No line before the one containing "Given: Click the 白板 whiteboard tool icon" is to be output; retype exactly that line and all lines that follow it to the end of the records.

▶ **Collected data entries**
☆ ☆ ☆ ☆

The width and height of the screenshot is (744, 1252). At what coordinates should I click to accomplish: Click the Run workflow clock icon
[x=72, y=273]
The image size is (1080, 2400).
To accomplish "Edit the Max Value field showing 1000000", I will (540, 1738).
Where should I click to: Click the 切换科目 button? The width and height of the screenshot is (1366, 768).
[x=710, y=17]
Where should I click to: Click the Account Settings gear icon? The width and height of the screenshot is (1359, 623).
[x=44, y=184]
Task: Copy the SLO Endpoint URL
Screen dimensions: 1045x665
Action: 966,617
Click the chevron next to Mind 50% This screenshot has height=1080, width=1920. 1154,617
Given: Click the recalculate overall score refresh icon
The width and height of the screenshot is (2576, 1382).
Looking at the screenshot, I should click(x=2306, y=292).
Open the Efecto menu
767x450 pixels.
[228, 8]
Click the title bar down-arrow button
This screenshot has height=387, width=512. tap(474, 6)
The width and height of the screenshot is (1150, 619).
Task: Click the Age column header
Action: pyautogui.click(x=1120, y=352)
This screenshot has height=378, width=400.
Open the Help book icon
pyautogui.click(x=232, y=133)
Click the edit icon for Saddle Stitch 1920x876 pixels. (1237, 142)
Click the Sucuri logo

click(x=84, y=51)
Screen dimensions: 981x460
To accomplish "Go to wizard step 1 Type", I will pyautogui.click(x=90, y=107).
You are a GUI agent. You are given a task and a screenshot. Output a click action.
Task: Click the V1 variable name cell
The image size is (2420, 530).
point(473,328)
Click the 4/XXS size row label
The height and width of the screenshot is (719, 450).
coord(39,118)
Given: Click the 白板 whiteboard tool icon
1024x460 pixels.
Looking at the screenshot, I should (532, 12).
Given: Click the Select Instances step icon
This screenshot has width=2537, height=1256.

☆ ☆ ☆ ☆

▶ **OUTPUT OF THE EXERCISE**
Given: Click the 白板 whiteboard tool icon
1024x460 pixels.
Looking at the screenshot, I should (532, 12).
Given: Click the Select Instances step icon
This screenshot has width=2537, height=1256.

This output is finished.